As the game progressed, the challenges and passes became more scrappy. One player slicing the ball into the cloakroom stand, which almost burst on a sharp coat hook. The ball was retrieved before being hoofed out the ground and into a tree, probably destroying a birds nest in the process. Again, a substitute leapt from the bench to get the ball back.

The vocal manager, desperate to rescue a point continued to shout orders at his team. “Don’t stop!” he yelled, before a nearby fan piped up “Believing” Ha ha ha. The players didn’t take much notice of their manager, which infuriated him further “I’m speaking fucking English!” he reminded one player – probably a multi-million pound foreign signing who has little grasp of the language.

By this point I was becoming increasingly concerned. The player who had earlier left the substitutes bench to retrieve the lost ball from the hedgerow hadn’t returned. Anything could have happened – perhaps a badger or hedgehog had eaten him.

Condiments rating: 4/10

Brislington had a great chance to equalise as a decent ball was played to their number 8 who casually strolled into the box like Mario Balotelli. Unlike Mario Balotelli this player didn’t score, instead headed the ball into the stands. As there was no ball boy or fan in that stand, he had to get the ball back himself.

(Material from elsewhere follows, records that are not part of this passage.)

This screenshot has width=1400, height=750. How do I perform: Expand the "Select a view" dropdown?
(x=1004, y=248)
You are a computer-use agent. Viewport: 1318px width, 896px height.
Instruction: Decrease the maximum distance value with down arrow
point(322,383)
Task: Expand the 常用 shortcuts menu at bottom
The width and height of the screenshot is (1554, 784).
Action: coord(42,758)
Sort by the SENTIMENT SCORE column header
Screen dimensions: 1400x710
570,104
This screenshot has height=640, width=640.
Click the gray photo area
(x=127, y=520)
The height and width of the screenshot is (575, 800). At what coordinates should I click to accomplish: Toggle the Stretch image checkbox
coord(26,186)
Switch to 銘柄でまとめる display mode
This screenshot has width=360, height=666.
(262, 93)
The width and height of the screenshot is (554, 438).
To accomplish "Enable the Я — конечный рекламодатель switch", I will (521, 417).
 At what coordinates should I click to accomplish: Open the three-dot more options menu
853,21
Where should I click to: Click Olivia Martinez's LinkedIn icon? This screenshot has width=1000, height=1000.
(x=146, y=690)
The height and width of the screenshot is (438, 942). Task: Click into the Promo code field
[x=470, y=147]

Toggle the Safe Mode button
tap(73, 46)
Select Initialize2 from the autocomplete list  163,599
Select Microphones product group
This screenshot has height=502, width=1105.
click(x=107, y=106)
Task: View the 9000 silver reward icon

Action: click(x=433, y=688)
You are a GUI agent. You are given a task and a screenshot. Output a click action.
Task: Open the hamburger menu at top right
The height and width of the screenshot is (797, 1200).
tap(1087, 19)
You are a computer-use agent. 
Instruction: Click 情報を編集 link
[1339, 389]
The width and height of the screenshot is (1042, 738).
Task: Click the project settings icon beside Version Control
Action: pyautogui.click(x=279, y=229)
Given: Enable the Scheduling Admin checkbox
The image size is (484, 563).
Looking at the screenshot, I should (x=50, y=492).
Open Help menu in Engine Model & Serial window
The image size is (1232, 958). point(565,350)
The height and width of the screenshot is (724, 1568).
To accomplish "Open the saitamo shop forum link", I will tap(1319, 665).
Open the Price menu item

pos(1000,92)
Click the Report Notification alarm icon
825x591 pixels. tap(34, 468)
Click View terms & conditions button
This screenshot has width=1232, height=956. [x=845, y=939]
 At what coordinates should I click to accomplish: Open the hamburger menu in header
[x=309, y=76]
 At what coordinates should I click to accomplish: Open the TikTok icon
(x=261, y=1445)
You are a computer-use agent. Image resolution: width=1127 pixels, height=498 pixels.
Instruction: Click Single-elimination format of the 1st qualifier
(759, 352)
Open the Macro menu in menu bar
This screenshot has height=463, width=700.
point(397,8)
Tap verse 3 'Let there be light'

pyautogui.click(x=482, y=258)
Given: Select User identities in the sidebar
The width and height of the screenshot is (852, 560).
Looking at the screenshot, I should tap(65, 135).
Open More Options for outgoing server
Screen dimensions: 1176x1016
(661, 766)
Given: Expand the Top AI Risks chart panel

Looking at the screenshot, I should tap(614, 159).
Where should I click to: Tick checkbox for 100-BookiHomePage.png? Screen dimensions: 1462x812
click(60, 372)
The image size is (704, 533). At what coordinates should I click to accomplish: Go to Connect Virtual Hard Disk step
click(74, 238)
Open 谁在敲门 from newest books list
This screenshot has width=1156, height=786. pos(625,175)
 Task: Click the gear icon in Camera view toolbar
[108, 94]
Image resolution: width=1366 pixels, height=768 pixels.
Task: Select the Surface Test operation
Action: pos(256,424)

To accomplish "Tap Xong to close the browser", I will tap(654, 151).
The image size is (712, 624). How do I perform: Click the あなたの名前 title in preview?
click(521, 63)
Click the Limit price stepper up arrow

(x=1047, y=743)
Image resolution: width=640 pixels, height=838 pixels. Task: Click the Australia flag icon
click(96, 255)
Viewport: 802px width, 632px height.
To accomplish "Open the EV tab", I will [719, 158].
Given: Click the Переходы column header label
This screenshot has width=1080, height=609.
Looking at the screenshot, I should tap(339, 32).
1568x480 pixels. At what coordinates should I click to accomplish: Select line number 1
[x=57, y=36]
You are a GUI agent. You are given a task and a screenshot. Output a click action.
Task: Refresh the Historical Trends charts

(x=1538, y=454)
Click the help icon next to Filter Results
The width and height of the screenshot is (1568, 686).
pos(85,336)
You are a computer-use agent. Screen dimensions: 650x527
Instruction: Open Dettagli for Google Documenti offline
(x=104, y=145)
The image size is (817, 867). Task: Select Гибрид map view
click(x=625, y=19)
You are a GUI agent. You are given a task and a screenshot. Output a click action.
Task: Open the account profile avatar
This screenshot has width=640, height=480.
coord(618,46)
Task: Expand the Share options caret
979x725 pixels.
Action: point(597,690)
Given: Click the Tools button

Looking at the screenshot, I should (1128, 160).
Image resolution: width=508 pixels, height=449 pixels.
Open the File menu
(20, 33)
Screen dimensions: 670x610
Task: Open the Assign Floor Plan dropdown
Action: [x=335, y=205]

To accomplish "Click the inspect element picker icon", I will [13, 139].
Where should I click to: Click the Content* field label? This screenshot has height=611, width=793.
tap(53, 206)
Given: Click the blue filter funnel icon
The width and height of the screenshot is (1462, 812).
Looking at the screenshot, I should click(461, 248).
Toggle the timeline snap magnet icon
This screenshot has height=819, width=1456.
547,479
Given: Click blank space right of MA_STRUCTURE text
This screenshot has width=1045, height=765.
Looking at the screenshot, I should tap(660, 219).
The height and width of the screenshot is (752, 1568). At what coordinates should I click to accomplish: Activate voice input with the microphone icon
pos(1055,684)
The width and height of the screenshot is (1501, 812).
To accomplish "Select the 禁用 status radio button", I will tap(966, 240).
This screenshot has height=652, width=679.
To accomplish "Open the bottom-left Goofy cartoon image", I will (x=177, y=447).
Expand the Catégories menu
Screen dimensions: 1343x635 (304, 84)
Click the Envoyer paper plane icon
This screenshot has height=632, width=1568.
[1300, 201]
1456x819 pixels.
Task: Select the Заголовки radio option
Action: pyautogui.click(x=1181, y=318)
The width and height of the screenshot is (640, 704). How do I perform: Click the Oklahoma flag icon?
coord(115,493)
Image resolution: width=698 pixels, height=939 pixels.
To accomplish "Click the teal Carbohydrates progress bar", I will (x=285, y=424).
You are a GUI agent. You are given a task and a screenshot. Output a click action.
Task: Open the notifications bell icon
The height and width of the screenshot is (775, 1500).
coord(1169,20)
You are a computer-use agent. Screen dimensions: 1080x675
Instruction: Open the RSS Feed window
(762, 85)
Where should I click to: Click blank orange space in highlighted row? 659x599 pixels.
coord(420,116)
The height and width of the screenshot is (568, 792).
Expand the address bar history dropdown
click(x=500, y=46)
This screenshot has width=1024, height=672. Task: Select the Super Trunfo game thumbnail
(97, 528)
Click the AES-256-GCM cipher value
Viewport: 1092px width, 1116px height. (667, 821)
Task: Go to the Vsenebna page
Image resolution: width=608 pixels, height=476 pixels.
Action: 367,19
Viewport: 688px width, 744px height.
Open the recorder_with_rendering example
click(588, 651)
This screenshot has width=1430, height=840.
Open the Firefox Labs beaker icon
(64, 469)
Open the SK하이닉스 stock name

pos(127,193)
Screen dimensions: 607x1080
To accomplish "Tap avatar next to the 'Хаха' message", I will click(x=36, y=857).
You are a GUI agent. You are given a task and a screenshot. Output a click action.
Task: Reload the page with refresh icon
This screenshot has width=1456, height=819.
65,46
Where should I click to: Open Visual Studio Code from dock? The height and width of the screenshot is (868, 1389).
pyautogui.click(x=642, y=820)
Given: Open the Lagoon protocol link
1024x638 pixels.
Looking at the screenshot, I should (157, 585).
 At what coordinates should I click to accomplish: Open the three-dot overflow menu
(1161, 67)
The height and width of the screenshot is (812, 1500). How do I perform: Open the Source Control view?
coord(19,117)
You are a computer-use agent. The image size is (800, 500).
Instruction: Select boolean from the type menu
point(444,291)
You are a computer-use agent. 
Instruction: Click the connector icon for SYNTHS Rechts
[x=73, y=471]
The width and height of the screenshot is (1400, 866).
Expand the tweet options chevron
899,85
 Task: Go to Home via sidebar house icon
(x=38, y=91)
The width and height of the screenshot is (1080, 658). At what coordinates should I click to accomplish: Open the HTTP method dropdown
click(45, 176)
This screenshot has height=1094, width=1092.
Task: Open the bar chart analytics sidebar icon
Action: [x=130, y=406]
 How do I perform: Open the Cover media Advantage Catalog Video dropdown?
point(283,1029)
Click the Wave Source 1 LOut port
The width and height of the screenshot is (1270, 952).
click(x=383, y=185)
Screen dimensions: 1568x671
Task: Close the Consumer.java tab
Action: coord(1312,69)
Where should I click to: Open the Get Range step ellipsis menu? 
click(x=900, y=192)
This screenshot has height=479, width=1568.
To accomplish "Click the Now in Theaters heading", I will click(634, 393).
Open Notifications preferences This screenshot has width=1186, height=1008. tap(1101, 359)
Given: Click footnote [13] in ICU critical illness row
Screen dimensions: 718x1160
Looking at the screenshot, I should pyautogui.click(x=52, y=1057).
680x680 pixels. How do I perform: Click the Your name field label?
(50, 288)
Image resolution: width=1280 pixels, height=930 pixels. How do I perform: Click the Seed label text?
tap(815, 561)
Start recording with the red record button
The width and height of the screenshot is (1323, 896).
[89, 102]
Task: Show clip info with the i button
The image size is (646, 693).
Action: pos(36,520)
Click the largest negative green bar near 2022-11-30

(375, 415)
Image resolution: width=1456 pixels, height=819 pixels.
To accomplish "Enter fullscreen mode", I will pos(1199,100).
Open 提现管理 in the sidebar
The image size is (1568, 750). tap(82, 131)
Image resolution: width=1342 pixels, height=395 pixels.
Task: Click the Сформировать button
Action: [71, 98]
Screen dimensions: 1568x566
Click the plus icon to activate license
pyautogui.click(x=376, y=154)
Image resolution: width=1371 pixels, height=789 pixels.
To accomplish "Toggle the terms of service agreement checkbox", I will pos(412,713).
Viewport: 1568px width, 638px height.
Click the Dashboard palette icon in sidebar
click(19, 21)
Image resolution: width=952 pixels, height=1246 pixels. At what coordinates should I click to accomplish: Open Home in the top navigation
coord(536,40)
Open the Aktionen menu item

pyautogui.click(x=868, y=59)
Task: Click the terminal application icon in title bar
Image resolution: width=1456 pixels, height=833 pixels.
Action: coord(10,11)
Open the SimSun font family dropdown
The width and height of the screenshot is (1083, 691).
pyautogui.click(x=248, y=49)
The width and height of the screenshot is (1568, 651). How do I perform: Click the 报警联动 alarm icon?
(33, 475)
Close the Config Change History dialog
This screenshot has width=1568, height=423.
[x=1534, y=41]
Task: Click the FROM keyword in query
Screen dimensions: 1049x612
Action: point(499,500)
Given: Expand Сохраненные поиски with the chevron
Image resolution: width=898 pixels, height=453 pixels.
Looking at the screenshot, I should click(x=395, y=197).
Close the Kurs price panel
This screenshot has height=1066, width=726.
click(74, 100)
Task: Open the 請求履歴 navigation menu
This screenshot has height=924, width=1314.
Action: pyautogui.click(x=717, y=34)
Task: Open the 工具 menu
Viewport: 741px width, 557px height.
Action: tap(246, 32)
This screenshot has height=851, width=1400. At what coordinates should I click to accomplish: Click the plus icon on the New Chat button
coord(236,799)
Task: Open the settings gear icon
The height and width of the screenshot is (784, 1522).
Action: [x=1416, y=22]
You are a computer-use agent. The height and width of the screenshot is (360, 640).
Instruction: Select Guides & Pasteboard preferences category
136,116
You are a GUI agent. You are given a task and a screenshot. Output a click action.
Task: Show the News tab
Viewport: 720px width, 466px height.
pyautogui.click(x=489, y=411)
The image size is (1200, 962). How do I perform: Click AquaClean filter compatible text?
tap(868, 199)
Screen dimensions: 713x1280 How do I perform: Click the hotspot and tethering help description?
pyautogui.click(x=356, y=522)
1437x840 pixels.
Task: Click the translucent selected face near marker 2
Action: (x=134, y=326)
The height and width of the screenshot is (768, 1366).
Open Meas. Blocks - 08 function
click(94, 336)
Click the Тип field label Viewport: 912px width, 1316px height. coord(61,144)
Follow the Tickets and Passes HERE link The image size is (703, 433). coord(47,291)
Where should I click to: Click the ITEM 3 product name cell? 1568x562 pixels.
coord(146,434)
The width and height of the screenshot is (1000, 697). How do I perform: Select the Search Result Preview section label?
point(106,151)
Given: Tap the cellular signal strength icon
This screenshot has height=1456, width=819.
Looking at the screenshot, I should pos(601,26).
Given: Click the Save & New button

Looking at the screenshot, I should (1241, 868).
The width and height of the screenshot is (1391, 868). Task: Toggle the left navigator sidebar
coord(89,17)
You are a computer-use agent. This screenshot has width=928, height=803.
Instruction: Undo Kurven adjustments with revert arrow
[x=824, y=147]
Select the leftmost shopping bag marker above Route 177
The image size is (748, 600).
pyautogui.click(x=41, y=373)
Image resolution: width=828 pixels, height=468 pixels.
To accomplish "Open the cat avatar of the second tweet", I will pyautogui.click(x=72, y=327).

It was at that point I noticed the overweight and middle aged linesman from the first half had stripped down and was all kitted and booted in Brislington colours. The substitution was made and the bloke ran onto the pitch, bearing a number 14 shirt. As he jogged onto the field, a supporter asked if the shirt number represented his weight.

Controversy erupted when a Purnell forward appeared to have been fouled just outside the Brislington penalty area. He looked up, longingly at the referee, hoping for a free kick or penalty. This apparent cheating caused uproar as another player informed the referee “He gone down like he’s been shot!” Amusingly, the player berating the cheat was his very own teammate.

The match was drawing to a close and it looked like Purnell Sports had secured themselves a dramatic away victory. That was until the tubby number 14, who had also been a linesman less than an hour earlier, put all his weight behind the ball and slammed it into the top corner of the Purnell goal. It was a decent strike. 1-1. The player ran to his adoring fans, arms held out before shouting “I’m rolling back the years!”

Following the wonder-goal, Brislington stepped up a gear and turned on the skills. Their Number 2 passing a ball straight from the legs of Purnell’s Number 11. If Lionel Messi had done the same, Sky would be talking about it for weeks. Sublime football.

The referee then blew his whistle. Fans headed for the clubhouse to find out how many goals Liverpool had lost to that week, while others went home to watch Bristol City’s relegation battle against Nottingham Forest.